Take affluent shoppers. One would think that a segment of shoppers with disposable income would adopt the latest tech in order to enjoy a digital experience that enhances their lifestyle. As part of a multi-country study of shopping habits published this summer, YouGov examined the retail preferences of 2,700 respondents. The study revealed that almost one in five affluent US consumers avoid technology usage while in store.
That means a lack of interest in activities like conducting price checks on a smartphone, while shopping or using mobile payment features.
How should this low propensity for in-store tech use affect analytics strategy? Most analytics strategies are based on evaluating the interaction a person has with a website or app. The behavior avoided by some affluent shoppers means that it is likely that a portion of the segment is absent from your metrics.
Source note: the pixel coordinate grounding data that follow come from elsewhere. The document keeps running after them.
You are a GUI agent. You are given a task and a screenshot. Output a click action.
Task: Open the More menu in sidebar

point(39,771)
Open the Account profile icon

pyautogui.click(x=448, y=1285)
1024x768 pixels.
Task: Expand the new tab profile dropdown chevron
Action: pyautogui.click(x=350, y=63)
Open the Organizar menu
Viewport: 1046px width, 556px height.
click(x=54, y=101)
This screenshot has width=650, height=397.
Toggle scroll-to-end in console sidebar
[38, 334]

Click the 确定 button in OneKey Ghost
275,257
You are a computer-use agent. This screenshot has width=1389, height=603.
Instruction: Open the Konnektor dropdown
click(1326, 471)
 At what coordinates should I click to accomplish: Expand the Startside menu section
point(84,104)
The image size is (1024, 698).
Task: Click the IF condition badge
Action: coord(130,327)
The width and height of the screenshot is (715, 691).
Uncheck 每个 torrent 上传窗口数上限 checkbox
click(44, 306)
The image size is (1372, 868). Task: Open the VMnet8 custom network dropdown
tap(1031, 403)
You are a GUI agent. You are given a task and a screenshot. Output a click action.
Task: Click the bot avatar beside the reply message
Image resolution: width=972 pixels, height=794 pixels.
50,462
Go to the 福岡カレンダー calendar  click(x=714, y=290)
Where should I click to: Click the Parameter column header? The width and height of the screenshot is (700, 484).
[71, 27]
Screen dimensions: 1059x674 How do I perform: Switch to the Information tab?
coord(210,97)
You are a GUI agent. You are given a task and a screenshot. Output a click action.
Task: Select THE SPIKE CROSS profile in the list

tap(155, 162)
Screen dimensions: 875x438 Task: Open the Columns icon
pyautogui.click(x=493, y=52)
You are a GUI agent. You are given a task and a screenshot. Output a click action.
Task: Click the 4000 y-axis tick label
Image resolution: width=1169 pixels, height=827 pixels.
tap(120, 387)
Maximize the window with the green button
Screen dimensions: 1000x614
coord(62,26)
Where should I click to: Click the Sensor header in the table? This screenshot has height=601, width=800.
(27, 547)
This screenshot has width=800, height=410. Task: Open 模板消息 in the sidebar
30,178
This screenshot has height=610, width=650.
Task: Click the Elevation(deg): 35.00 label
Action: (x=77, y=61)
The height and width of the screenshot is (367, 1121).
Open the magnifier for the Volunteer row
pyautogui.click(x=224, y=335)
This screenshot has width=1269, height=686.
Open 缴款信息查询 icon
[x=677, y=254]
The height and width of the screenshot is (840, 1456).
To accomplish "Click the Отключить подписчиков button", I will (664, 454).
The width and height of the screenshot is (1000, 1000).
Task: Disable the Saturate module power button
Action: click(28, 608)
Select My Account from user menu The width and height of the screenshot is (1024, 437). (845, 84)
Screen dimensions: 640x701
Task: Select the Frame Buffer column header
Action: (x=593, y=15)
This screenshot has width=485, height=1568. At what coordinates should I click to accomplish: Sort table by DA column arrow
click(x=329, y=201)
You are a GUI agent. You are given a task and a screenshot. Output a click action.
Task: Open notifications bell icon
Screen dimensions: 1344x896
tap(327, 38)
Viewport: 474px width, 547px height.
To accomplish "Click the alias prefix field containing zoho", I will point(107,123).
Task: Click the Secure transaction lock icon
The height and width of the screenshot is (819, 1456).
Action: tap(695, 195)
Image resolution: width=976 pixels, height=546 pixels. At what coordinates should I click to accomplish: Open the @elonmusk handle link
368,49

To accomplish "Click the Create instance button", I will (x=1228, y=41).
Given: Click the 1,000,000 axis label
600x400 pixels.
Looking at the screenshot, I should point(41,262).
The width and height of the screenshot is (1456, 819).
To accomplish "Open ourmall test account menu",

One might ask,“Well what about the other 80 percent? Shouldn’t I focus on the measurement wins related to that audience?” Indeed, a focus on the majority of affluent customers in your site traffic or app audience is worthwhile. But that focus also requires applying appropriate metrics to that 80 percent. eMarketer’s article about the YouGov noted that “none of the options covered in the survey were used by a majority of affluent shoppers in the US. For example, only 41 percent use self-serve checkout. A mere 15 percent of US affluents use mobile payments.“ These results imply that several marketing tactics instead of one specific tactic is needed to understand such segments.
How to measure a digital marketing campaign that is not all digital
First, get a sense of how much exposure a business has to affluent buyers. The demographics reports in analytics solutions can provide age ranges as a proxy for what visitors come to your site or app. Social media analytics can also identify the kinds of followers who engage with your profile, painting a picture of the digital exposure for your brand.
For the affluent customer not using technology in-store, it may be possible to discover alternative digital touchpoints. Take display ads. Display ads usually contain marketing messages that trigger search activity. A thoughtful coordination of display campaigns could lead marketers to other touchpoints where providing a helpful message can prompt a purchase.
Another simple tactic is to offer a customized, shortened URL on physical cards. The shortened URL can represent a landing page with a tagged link. Using a custom URL maintains the tags that identify a campaign, while allowing the card to provide an appearance-friendly URL that a customer can easily type or speak into a device. Companies like Rebrandly offer custom URLs.
To determine how those channels compare with methods that are easily measured from a digital standpoint, marketers should plan reports that can link the customer journey path to a value metric like Average Order Value (AOV). Measuring the contribution of a campaign or traffic channel to a value metric can highlight which tactics should be strengthened to reach sales targets or business objectives. Marketers should look first within the given analytics solutions for suitable reports. If nothing appears with a clear way to measure, marketers can then turn to outside visualization tools, such as Google Data Studio, to create a dashboard.
Affluent shoppers are not entirely tech-averse, but the YouGov study serves as a reminder that every customer segment uses different approaches to technology; enough to warrant different strategic approaches to the data collected. Marketers must be creative with analytics throughout the customer lifecycle to discover interactions beyond the latest device or trend.